In January 2011, a 9mm bullet, fired point-blank from the gun of a mentally ill assailant, passed through the left rear of Gabrielle Giffords's head and exited just over her left eye. The Arizona congresswoman, who had been meeting with constituents in front of a supermarket near Tucson, would survive—despite massive trauma to the left side of her brain, the regions that control vision, movement, and speech. After surgery and intensive therapy, some 10 months later Giffords could respond to TV journalist Diane Sawyer's interview questions with mostly one-word answers—yet she could sing all the lyrics of "Tomorrow" from the Broadway show "Annie." Struggling to find language, she would call a chair a "spoon," but she could belt out all the words to Cyndi Lauper's "Girls Just Wanna Have Fun." It was music that helped pave a road back to speech, and it was music that—in the form of a guitar-strumming therapist by her side to help organize her movements—even supported Giffords's steps as she relearned how to walk.

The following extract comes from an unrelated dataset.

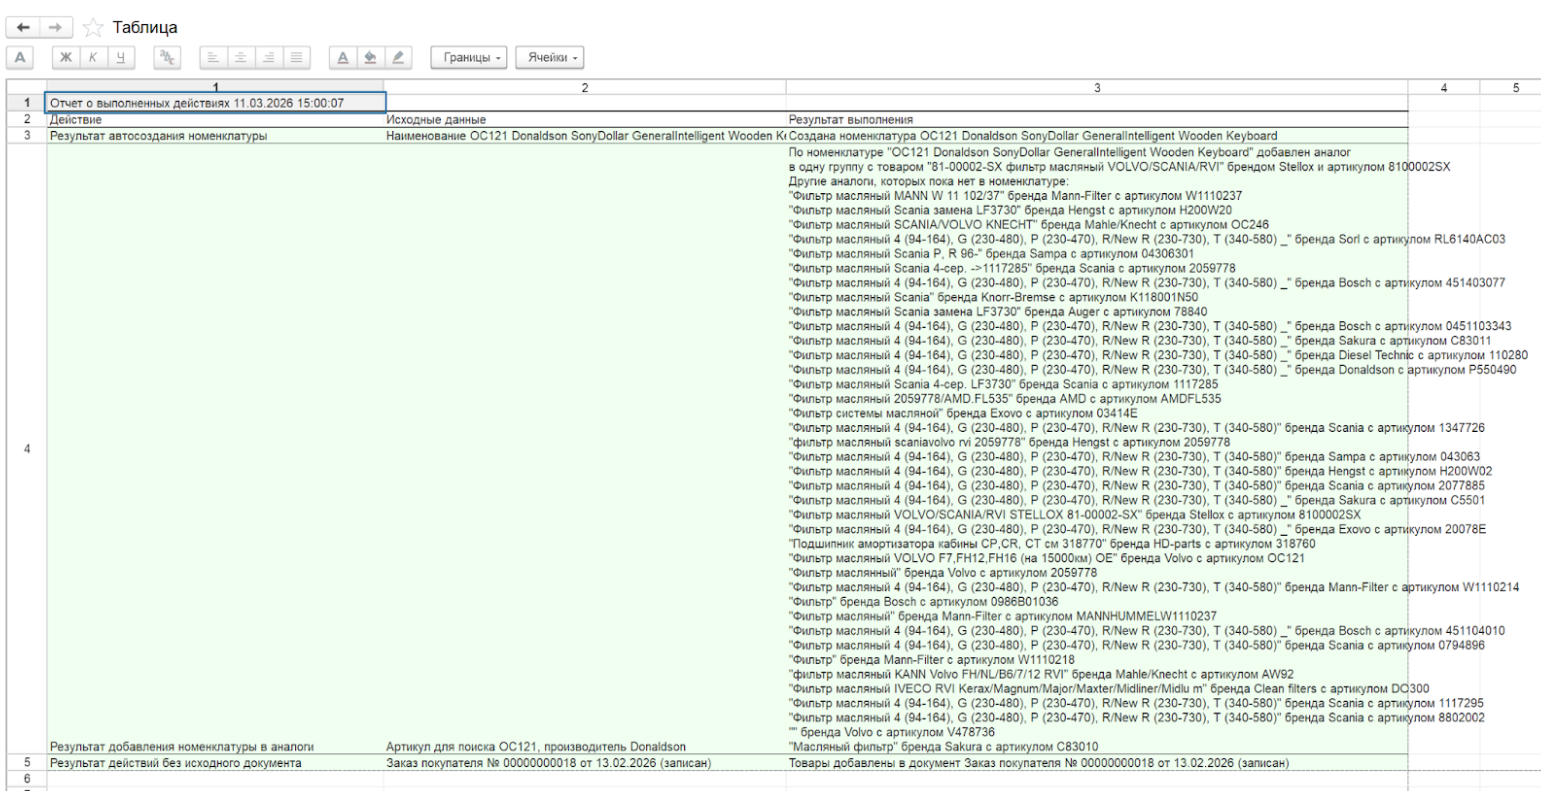Align cell text to the right
This screenshot has height=791, width=1541.
269,58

In a brand of health care that dovetails with the beaux arts (think "doctor turned artiste"), creative arts therapies are cropping up everywhere these days, from hospitals and rehab centers to group therapy and workshop settings. Expressive arts such as music, drama, dance, writing, and the visual arts have a wide range of applications and can be tailored to help people with such diverse diagnoses as autism, anorexia, and post-traumatic stress. Music therapy in particular has some solid research behind it: The neurologist Oliver Sacks wrote about his studies on the subject in Musicophilia (Vintage Books, 2008), a book that brims with Sacks's remarkable experiences with patients whose relationship to music deepened after being struck by lightning, or while coping with diseases like Parkinson's and Alzheimer's. Scientists have long suggested that while language is largely held in the left side of the brain, music activates regions in both hemispheres, as well as areas deep within the brain that hold memory and emotion. That's why song lyrics can act like a superhighway (or a bumpy country road, as the case may be), connecting music and speech for people suffering from stroke, dementia, or brain injuries like Giffords's. It is this unique "whole brain" approach that makes music, and perhaps some of the other expressive arts too, so richly promising therapeutically.